■ **PROBLEM TO SOLVE**:
Would you restate the data exactly as given?

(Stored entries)

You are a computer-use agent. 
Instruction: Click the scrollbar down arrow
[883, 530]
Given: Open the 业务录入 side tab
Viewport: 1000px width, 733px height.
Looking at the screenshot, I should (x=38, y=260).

■ **ANSWER SECTION**:
You are a computer-use agent. 
Instruction: Click the scrollbar down arrow
[883, 530]
Given: Open the 业务录入 side tab
Viewport: 1000px width, 733px height.
Looking at the screenshot, I should (x=38, y=260).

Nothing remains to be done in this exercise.